>> Start
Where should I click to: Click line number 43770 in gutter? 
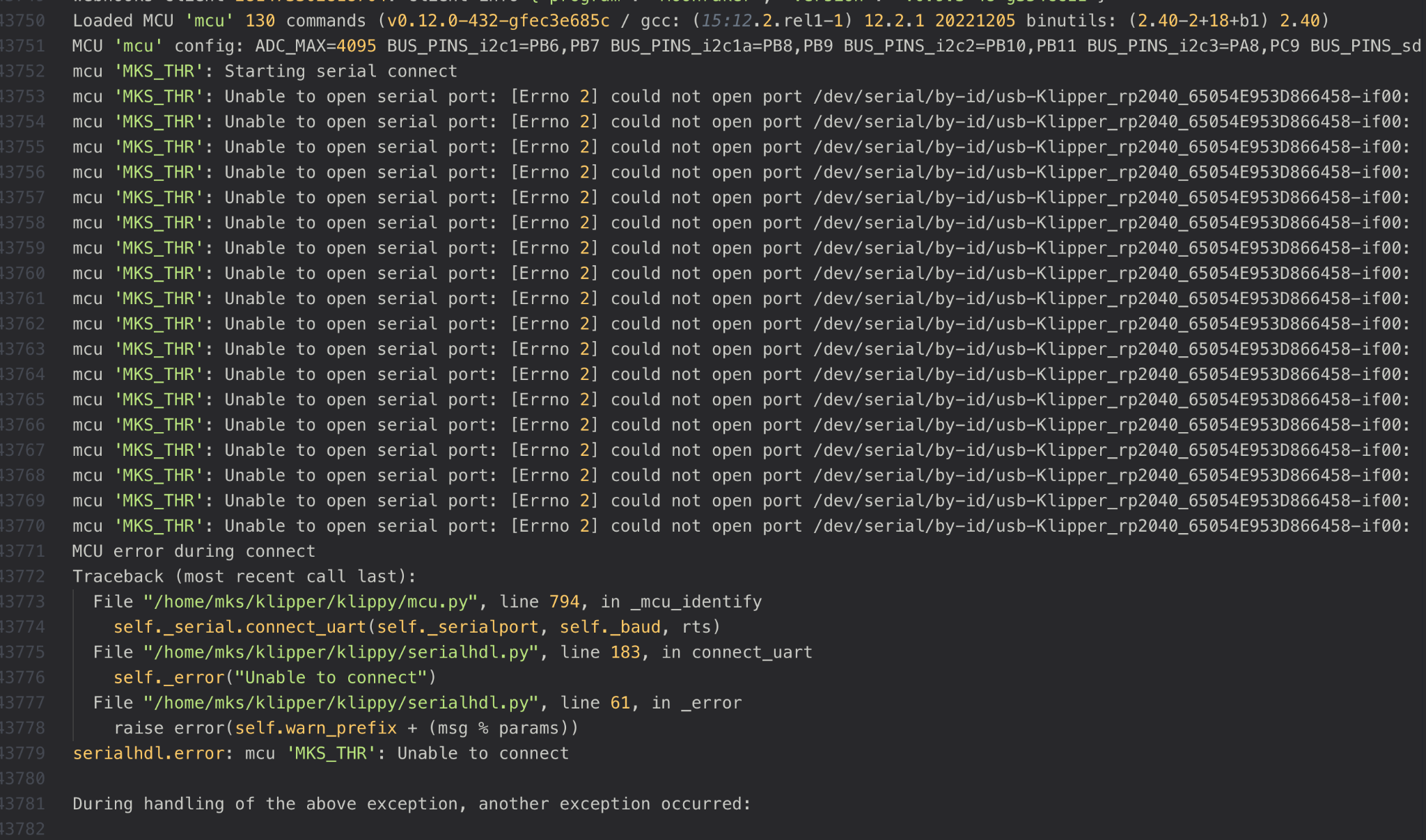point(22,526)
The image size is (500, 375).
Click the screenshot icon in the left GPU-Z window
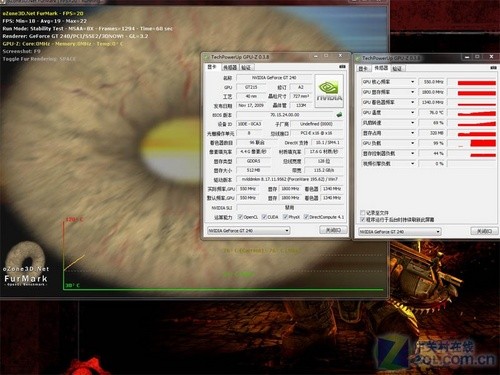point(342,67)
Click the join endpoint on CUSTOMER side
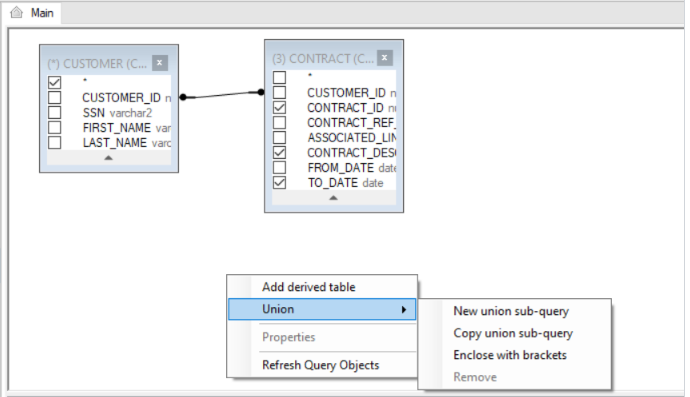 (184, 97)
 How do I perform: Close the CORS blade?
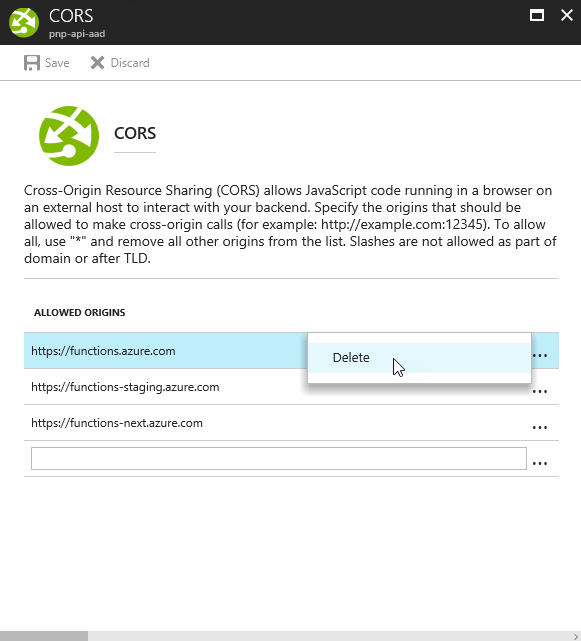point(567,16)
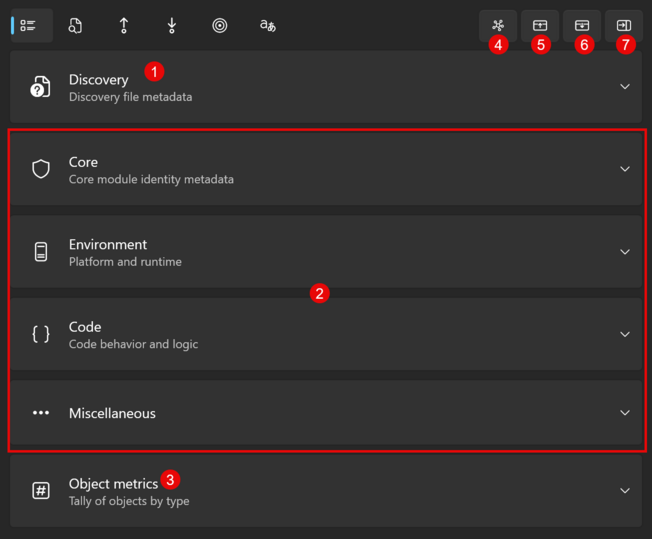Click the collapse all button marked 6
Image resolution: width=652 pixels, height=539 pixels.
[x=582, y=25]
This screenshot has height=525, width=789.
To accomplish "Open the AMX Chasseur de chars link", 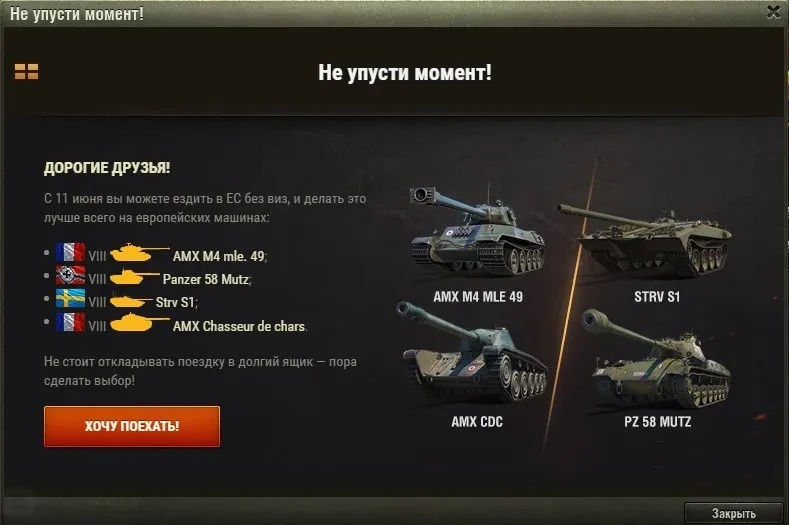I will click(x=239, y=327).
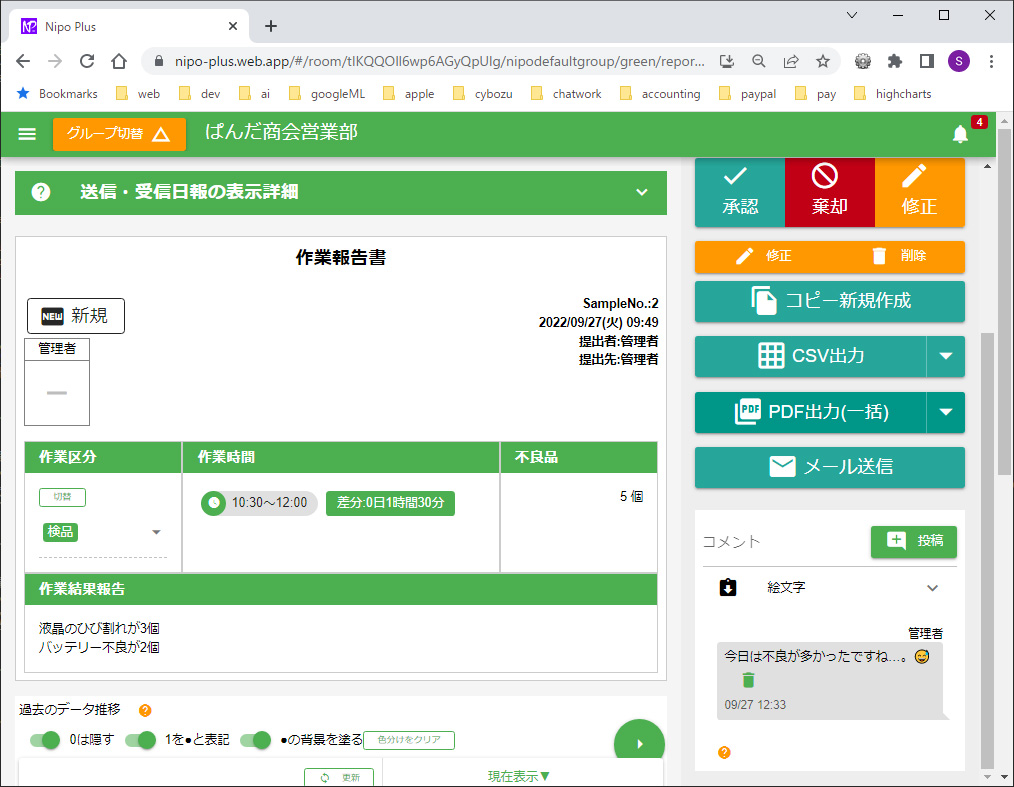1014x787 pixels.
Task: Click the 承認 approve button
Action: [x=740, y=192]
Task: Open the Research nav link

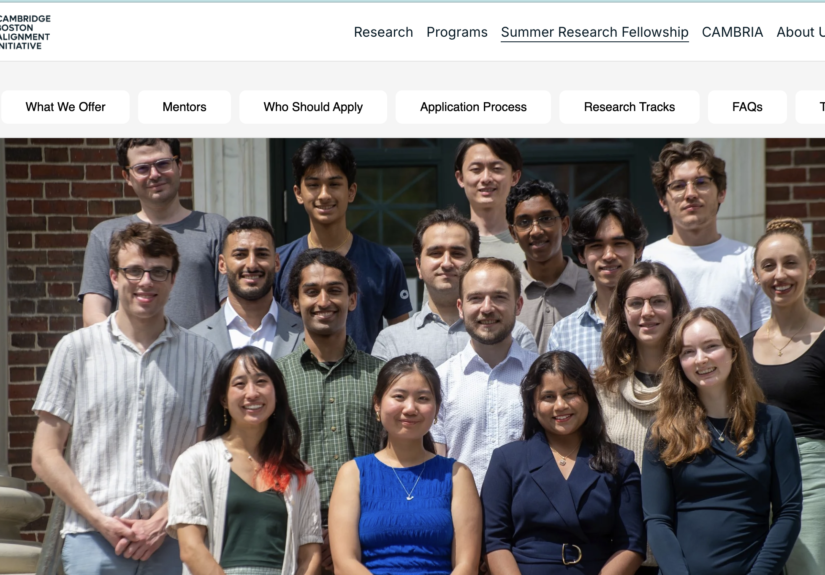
>> End
Copy out each line from the items above that contains the word "height". Treat uppercase and lowercase as different.

Image resolution: width=652 pixels, height=539 pixels.
This screenshot has height=525, width=789.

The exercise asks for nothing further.